Using the parallel branch of Fabric

January 06, 2011 at 06:50 PM | categories: Programming | View Comments


Changes and Notes

So I've updated the branch to add in a useful bit for the parallel decorator. I also need to talk out a few things related to it's use in the environment and some bugs or hiccups one might run into trying to use it. Hopefully I'll be hitting this up some more soon, and pulling some more of the crazy cool updates that people have been making to fabric trunk. I have a to-do list, let me know if you want me to add anything to it!

Additional feature

So there's always been a flag to make the pool size of the bubble, and that was nice, but I wanted a way to make these more permanent as well as simpler to remember. So it's now an option in the runs_parallel decorator. To use it you'd just simply give it a size to use:

#!/usr/bin/env python

from fabric.api import *

env.hosts = ['host%2d.com' % x for x in range(20)]

@runs_parallel(with_bubble_of=10)
def poke():
    run('uptime')

This I feel makes a cleaner fabfile, and puts this information where it should be, in the code, and out of the writer's head.

How to use both ways, or just one

A big thing to note in using parallel tasks, is that anything put into shared variables, like env, is forgotten outside the execution of the one instance of the task. So if you don't add a @runs_once or @runs_sequential decorator to a task that say sets the env.hosts before an actual parallel task, the work done inside the env setting task is forgotten.

The reason adding these decorators addresses this, is that by adding them, the task isn't executed using the parallel bits. It is instead run inside the main fab process, and isn't creating a fork pool of size 1 and forgetting about it when the fork is finished executing.

So as an example, if one were to try and run a fabfile w/o setting up decorators for their functions, and running: fab -P set_hosts uptime

#!/usr/bin/env python

from fabric.api import env, local, run, sudo

env.hosts = ['somehost.com']

def set_hosts():
    env.hosts = ['web-0', 'web-1']

def uptime():
    run('uptime')

They'd get into an issue where the set_hosts not being specifically set to run sequential or once, would have the settings it made to the env.hosts var only apply inside the task, since it's been forked out. Which would cause the uptime to only run on somehost.com, and not both web-0 and web-1 as expected.

Fixing it

To get around this the tasks that need to set variable globally, and affect other tasks later will need to be decorated to not use forking. Below is the same fabfile tweaked to do so, as well as explicitly state how functions should behave.

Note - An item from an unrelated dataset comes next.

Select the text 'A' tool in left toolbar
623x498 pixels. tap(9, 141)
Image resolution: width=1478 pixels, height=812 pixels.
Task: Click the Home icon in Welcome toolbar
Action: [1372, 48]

Note that setting up a task to @runs_once will be backwards compatible, but @runs_parallel isn't. The added benefit to this being that one can drop using the -P flag, as neither task in this example can switch hit.

#!/usr/bin/env python

from fabric.api import *

#thanks to Eric who pointed this out, visit his site, it's neat
env.hosts = ['ericholscher.com']

@runs_once
def set_hosts():
    env.hosts = ['web-0', 'web-1']

@runs_parallel
def uptime():
    run('uptime')

Maybe it'll help

As a boon to people using both the parallel branch and Trunk, on a single fabfile, note that which one is being used can be determined at runtime using some silly introspection:

>>> from fabric import decorators
>>> dir(decorators)
['StringTypes', '__builtins__', '__doc__', '__file__', '__name__',
'__package__', '_parallel', '_sequential', 'hosts', 'is_parallel',
'is_sequential', 'needs_multiprocessing', 'roles', 'runs_once',
'runs_parallel', 'runs_sequential', 'wraps']
>>> "runs_once" in dir(decorators)
True

So one could just flip a Boolean and decorate/use things accordingly. Though I suggest using @runs_once on any tasks that are just that, single shots that do stuff local, or set vars for the fabfile, and to reserve using @runs_sequential for tasks that still need to have multiple hosts, but need to not run side by side.

Bug outstanding

Finally there is a outstanding bug with use of this branch on windows, https://github.com/goosemo/fabric/issues#issue/5, that'll bite people. I'll try and work this out, but I'm a bad developer and am dragging my feet on having to install windows to debug this. But it's the new year so I'll make it a resolution, and we all know people never drop those.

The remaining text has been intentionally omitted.